Au vu du tollé soulevé par cet article 51 qui a horrifié non seulement la communauté immigrée mais aussi la communauté nationale au vu de l’impact désastreux que peut avoir cette exclusion sur le pays notamment en matière de développement économique et sociale et cela à un moment où l’Algérie vit des moments difficiles alors que la diaspora algérienne à l’étranger peut constituer un apport considérable à ce développement ,un communique de la Présidence de la République tente de rectifier cette bourde et fait état d’un réaménagement de cet article en y ajoutant un alinéa listant les hautes fonctions de l’Etat concernées par l’exclusion.Le problème est que les hautes responsabilités et les fonctions politiques visées par l’article 51 sont déjà dans leur quasi-totalité définies par la Constitution elle-même et par les autres lois en vigueur.Les postes pourvus par décret présidentiel sont par nature de hautes fonctions aussi entrent dans cette catégorie non seulement les ministres ,mais aussi les walis, les ambassadeurs, les magistrats ,les responsables des services de sécurité ainsi que les emplois civils ou militaires spécifiques relevant du pouvoir de désignation du Président de la République. Quant aux fonctions politiques concernées par l’exclusion , l’éventail part du simple maire au Président de la République en passant par le député et le sénateur.On pourrait penser que la loi qui interviendra en application du communiqué présidentiel rétrécira la liste de ces fonctions mais en aucun cas elle n’exclura les postes les plus importants.Ce communiqué insiste sur le fait que l’article critiqué en l’occurrence l’article 51 est en adéquation avec l’article 24 bis alors que comme nous l’avons vu il est au contraire en totale contradiction.

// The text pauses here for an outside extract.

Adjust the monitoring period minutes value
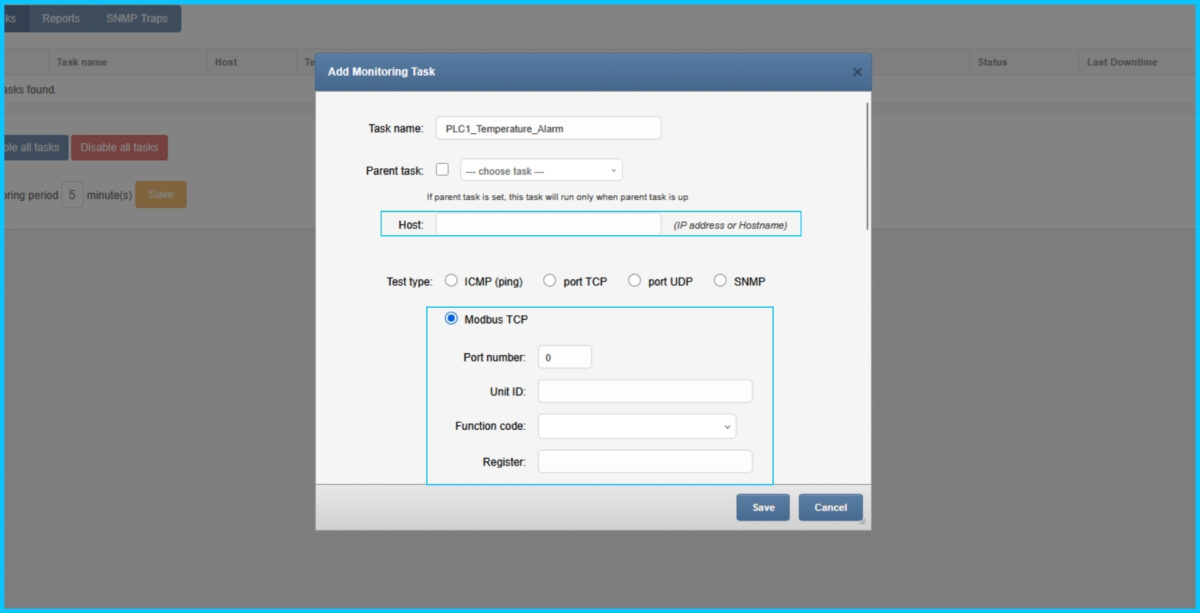The height and width of the screenshot is (613, 1200). [71, 194]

En conclusion,si le projet de loi constitutionnelle comporte indéniablement des avancées en matière des droits et des libertés,il reste que les amendements qu’on vient d’analyser ont gâché le couronnement d’un processus qui aurait consolidé l’Etat de droit.S’agissant d’une loi portant révision de la Constitution par voie parlementaire,les députés et sénateurs ne peuvent qu’approuver ou rejeter cette loi sans pouvoir proposer d’amendements. Le seul recours encore possible est celui du Président de la République qui a le pouvoir d’ordonner une modification de cette loi avant la saisine du Conseil constitutionnel pour avis.